:: EXERCISE BRIEF ::
Rewrite all of the material below with "Open" swapped for "Show", keeping everything else the same and leaving out the pictures.

>> START

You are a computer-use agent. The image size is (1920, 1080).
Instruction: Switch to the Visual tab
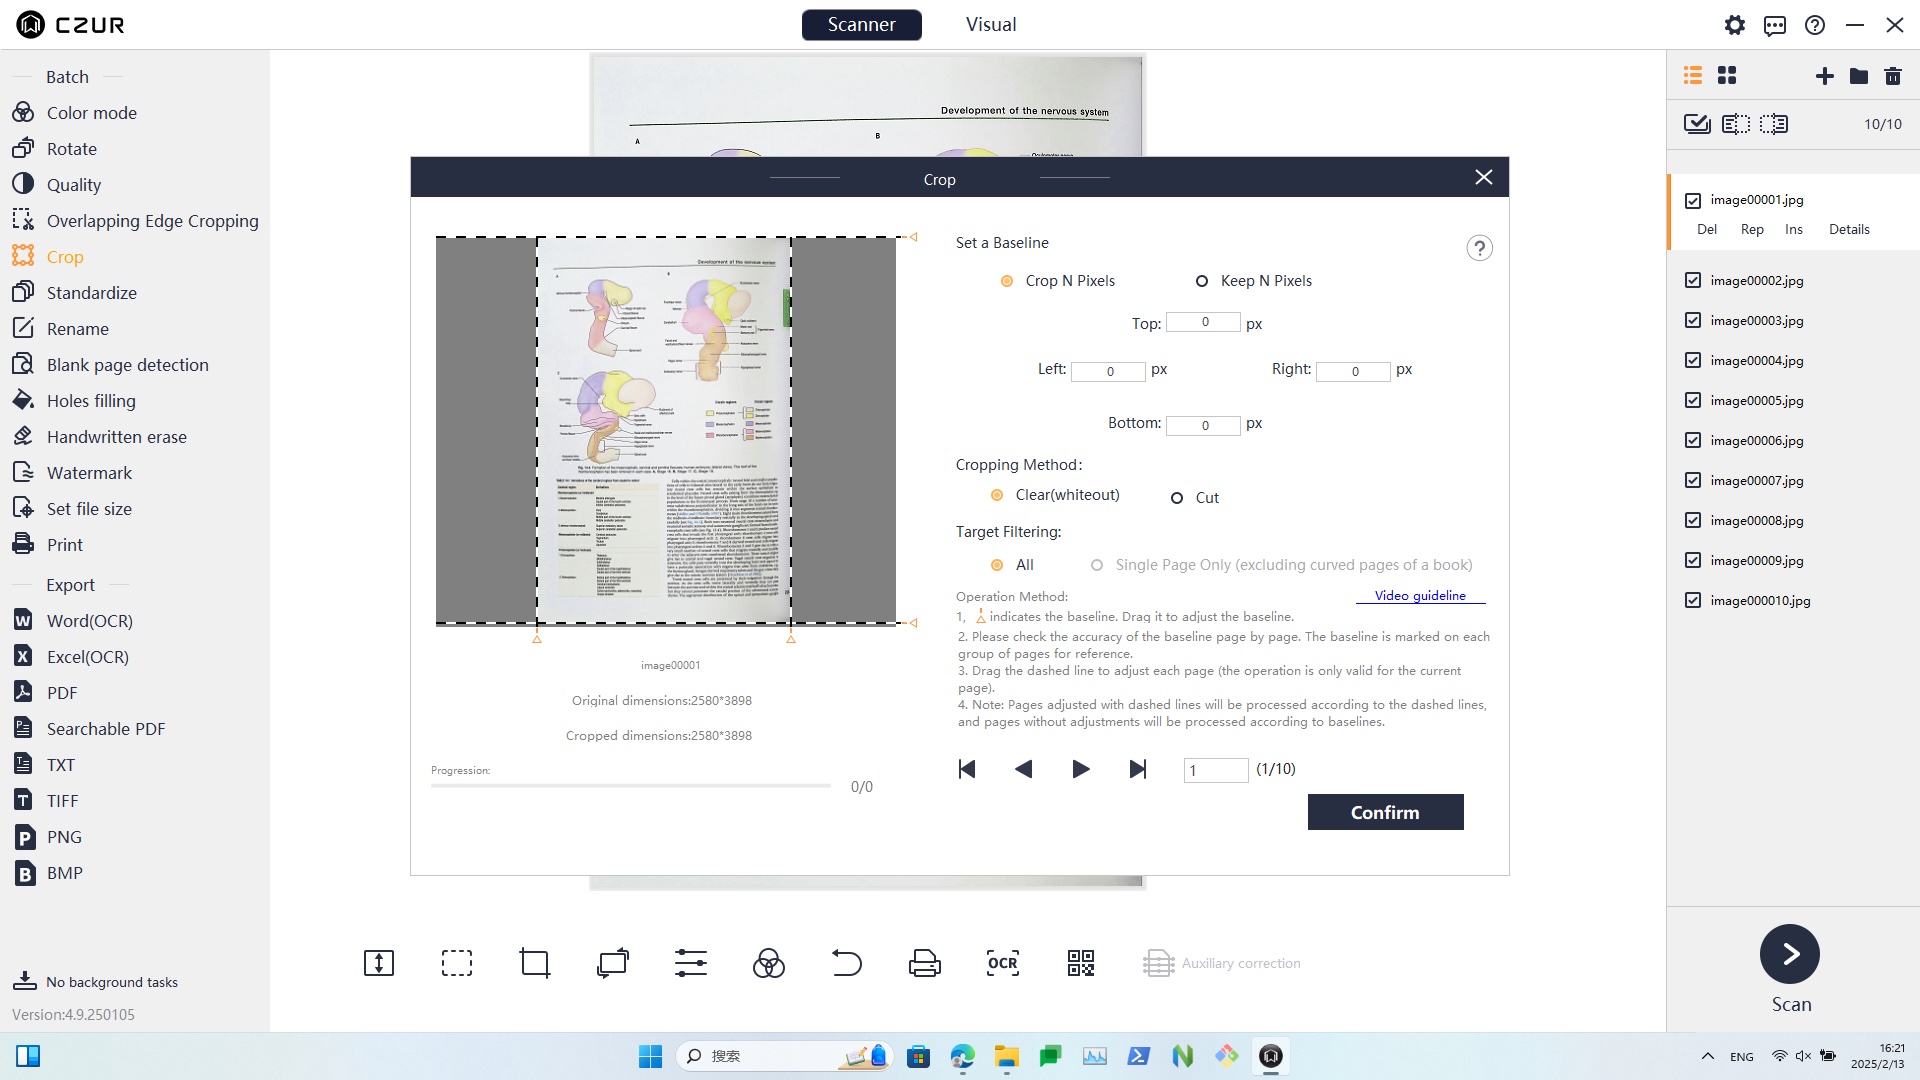tap(990, 25)
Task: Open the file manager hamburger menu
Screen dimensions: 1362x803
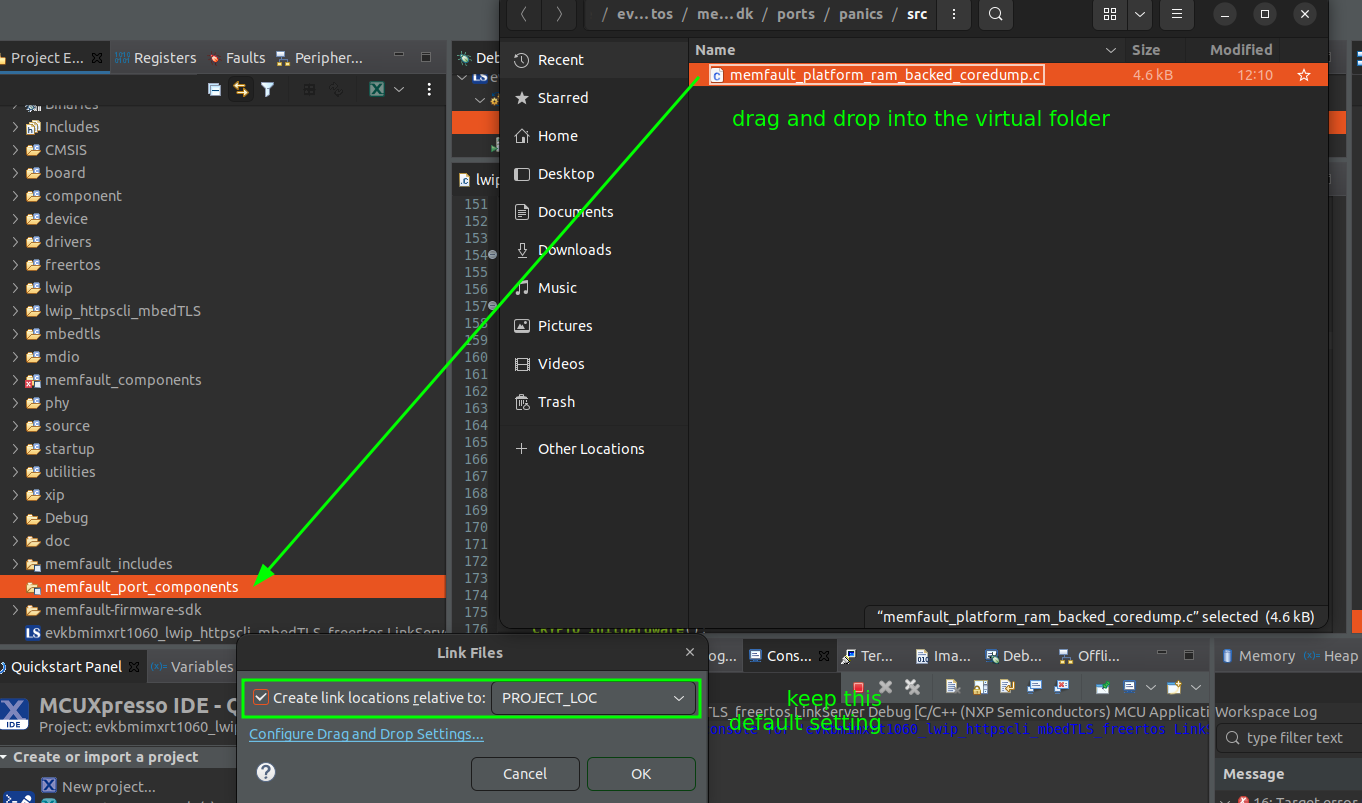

>> END

:: TASK SOLUTION ::
You are a computer-use agent. The image size is (1920, 1080).
Instruction: Switch to the Visual tab
tap(990, 25)
Task: Show the file manager hamburger menu
Screen dimensions: 1362x803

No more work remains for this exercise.